(WHAT IS EXPECTED)
Write out, unaltered, each line from the top of the records below down to the line where "This screenshot has height=916, width=1628." appears, that line included.
GIVEN DATA START
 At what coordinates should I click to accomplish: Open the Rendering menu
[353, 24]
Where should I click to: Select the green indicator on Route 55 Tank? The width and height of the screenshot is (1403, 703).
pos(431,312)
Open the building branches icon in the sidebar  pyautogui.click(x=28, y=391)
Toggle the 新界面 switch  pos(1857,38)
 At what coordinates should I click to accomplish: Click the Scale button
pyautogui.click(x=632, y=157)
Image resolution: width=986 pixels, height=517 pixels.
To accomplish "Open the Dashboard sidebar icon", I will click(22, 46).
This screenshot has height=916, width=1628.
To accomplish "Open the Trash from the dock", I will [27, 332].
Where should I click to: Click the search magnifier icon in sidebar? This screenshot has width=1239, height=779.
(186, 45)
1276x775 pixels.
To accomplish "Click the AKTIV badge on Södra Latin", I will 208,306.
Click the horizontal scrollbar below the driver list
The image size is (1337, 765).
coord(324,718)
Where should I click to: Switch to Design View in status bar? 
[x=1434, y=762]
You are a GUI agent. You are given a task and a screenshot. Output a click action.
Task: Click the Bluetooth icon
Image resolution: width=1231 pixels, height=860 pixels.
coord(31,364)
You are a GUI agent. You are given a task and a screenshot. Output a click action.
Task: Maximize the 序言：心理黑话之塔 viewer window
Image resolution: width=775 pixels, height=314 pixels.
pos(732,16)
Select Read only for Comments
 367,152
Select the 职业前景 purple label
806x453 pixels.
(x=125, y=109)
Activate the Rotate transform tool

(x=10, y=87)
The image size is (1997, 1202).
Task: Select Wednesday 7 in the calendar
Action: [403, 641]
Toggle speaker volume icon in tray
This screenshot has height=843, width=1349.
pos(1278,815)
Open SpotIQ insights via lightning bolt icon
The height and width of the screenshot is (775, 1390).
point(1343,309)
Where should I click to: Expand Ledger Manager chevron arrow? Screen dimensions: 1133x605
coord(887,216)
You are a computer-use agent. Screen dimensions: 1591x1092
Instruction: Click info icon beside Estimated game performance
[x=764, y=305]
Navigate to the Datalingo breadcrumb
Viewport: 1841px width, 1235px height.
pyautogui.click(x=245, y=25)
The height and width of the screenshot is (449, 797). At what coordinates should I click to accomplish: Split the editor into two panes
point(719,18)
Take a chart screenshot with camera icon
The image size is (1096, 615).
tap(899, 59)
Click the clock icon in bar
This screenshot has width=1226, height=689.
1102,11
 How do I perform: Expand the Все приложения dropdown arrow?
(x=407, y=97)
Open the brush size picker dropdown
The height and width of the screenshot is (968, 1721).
GIVEN DATA END
(SOLUTION TO THE PROBLEM)
 At what coordinates should I click to accomplish: Open the Rendering menu
[353, 24]
Where should I click to: Select the green indicator on Route 55 Tank? The width and height of the screenshot is (1403, 703).
pos(431,312)
Open the building branches icon in the sidebar  pyautogui.click(x=28, y=391)
Toggle the 新界面 switch  pos(1857,38)
 At what coordinates should I click to accomplish: Click the Scale button
pyautogui.click(x=632, y=157)
Image resolution: width=986 pixels, height=517 pixels.
To accomplish "Open the Dashboard sidebar icon", I will click(22, 46).
This screenshot has height=916, width=1628.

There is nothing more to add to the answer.